"""

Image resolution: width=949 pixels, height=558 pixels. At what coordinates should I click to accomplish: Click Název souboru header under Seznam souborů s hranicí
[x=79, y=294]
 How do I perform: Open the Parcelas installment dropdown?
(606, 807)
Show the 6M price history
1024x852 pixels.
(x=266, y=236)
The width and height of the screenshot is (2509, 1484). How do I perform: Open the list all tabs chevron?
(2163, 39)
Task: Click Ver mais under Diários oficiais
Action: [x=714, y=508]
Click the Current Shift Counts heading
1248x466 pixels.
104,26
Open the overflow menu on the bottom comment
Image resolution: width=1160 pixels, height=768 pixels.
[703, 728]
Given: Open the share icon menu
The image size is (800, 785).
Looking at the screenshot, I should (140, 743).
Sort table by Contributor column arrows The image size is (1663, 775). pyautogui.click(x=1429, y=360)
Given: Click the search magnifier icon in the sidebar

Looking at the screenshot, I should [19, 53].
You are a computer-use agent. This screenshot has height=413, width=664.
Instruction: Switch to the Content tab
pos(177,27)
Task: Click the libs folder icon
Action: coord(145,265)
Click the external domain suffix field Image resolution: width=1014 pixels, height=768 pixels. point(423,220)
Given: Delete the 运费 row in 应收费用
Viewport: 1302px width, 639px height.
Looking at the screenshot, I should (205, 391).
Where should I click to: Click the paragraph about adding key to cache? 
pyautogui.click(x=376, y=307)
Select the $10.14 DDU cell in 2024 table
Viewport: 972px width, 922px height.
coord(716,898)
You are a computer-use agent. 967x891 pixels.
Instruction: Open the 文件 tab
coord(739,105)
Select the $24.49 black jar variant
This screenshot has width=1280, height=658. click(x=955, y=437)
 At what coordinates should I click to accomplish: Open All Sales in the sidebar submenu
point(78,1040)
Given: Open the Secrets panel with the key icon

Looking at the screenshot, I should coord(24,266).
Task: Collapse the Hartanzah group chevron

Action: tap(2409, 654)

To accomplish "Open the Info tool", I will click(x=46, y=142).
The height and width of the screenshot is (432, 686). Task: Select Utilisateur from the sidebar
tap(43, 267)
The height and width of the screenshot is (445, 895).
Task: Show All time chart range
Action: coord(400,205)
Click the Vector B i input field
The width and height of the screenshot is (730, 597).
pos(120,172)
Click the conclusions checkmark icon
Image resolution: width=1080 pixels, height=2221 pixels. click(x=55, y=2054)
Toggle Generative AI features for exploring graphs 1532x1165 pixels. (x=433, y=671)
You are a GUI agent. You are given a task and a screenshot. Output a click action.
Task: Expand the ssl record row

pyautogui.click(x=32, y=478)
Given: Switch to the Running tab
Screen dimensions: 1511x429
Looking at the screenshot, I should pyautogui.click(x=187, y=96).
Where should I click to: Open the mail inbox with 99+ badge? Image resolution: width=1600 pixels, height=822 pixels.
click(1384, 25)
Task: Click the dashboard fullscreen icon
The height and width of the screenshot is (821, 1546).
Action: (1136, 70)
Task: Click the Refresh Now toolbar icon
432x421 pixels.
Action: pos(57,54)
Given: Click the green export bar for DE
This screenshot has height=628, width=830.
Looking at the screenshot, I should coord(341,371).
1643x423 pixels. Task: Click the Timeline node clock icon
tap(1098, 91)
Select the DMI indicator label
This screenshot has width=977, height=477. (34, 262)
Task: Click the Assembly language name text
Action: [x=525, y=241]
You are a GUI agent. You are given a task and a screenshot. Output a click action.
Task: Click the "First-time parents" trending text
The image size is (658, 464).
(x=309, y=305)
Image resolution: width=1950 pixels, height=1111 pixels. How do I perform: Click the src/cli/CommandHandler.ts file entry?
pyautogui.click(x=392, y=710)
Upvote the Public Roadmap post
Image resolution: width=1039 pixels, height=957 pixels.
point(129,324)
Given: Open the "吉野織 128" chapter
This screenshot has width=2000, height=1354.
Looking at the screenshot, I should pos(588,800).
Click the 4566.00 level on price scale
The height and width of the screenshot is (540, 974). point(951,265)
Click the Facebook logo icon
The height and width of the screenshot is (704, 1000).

"""

■ What you have to do ■
Rewrite the items above, replacing "Given:" with "Task:" and leaving everything else unchanged.

■ Solution for this problem ■
Image resolution: width=949 pixels, height=558 pixels. At what coordinates should I click to accomplish: Click Název souboru header under Seznam souborů s hranicí
[x=79, y=294]
 How do I perform: Open the Parcelas installment dropdown?
(606, 807)
Show the 6M price history
1024x852 pixels.
(x=266, y=236)
The width and height of the screenshot is (2509, 1484). How do I perform: Open the list all tabs chevron?
(2163, 39)
Task: Click Ver mais under Diários oficiais
Action: [x=714, y=508]
Click the Current Shift Counts heading
1248x466 pixels.
104,26
Open the overflow menu on the bottom comment
Image resolution: width=1160 pixels, height=768 pixels.
[703, 728]
Task: Open the share icon menu
The image size is (800, 785).
Looking at the screenshot, I should (140, 743).
Sort table by Contributor column arrows The image size is (1663, 775). pyautogui.click(x=1429, y=360)
Task: Click the search magnifier icon in the sidebar

Looking at the screenshot, I should [19, 53].
You are a computer-use agent. This screenshot has height=413, width=664.
Instruction: Switch to the Content tab
pos(177,27)
Task: Click the libs folder icon
Action: coord(145,265)
Click the external domain suffix field Image resolution: width=1014 pixels, height=768 pixels. point(423,220)
Task: Delete the 运费 row in 应收费用
Viewport: 1302px width, 639px height.
Looking at the screenshot, I should (205, 391).
Where should I click to: Click the paragraph about adding key to cache? 
pyautogui.click(x=376, y=307)
Select the $10.14 DDU cell in 2024 table
Viewport: 972px width, 922px height.
coord(716,898)
You are a computer-use agent. 967x891 pixels.
Instruction: Open the 文件 tab
coord(739,105)
Select the $24.49 black jar variant
This screenshot has width=1280, height=658. click(x=955, y=437)
 At what coordinates should I click to accomplish: Open All Sales in the sidebar submenu
point(78,1040)
Task: Open the Secrets panel with the key icon

Looking at the screenshot, I should coord(24,266).
Task: Collapse the Hartanzah group chevron

Action: tap(2409, 654)

To accomplish "Open the Info tool", I will click(x=46, y=142).
The height and width of the screenshot is (432, 686). Task: Select Utilisateur from the sidebar
tap(43, 267)
The height and width of the screenshot is (445, 895).
Task: Show All time chart range
Action: coord(400,205)
Click the Vector B i input field
The width and height of the screenshot is (730, 597).
pos(120,172)
Click the conclusions checkmark icon
Image resolution: width=1080 pixels, height=2221 pixels. click(x=55, y=2054)
Toggle Generative AI features for exploring graphs 1532x1165 pixels. (x=433, y=671)
You are a GUI agent. You are given a task and a screenshot. Output a click action.
Task: Expand the ssl record row

pyautogui.click(x=32, y=478)
Task: Switch to the Running tab
Screen dimensions: 1511x429
Looking at the screenshot, I should pyautogui.click(x=187, y=96).
Where should I click to: Open the mail inbox with 99+ badge? Image resolution: width=1600 pixels, height=822 pixels.
click(1384, 25)
Task: Click the dashboard fullscreen icon
The height and width of the screenshot is (821, 1546).
Action: (1136, 70)
Task: Click the Refresh Now toolbar icon
432x421 pixels.
Action: pos(57,54)
Task: Click the green export bar for DE
This screenshot has height=628, width=830.
Looking at the screenshot, I should coord(341,371).
1643x423 pixels. Task: Click the Timeline node clock icon
tap(1098, 91)
Select the DMI indicator label
This screenshot has width=977, height=477. (34, 262)
Task: Click the Assembly language name text
Action: [x=525, y=241]
You are a GUI agent. You are given a task and a screenshot. Output a click action.
Task: Click the "First-time parents" trending text
The image size is (658, 464).
(x=309, y=305)
Image resolution: width=1950 pixels, height=1111 pixels. How do I perform: Click the src/cli/CommandHandler.ts file entry?
pyautogui.click(x=392, y=710)
Upvote the Public Roadmap post
Image resolution: width=1039 pixels, height=957 pixels.
point(129,324)
Task: Open the "吉野織 128" chapter
This screenshot has width=2000, height=1354.
Looking at the screenshot, I should pos(588,800).
Click the 4566.00 level on price scale
The height and width of the screenshot is (540, 974). point(951,265)
Click the Facebook logo icon
The height and width of the screenshot is (704, 1000).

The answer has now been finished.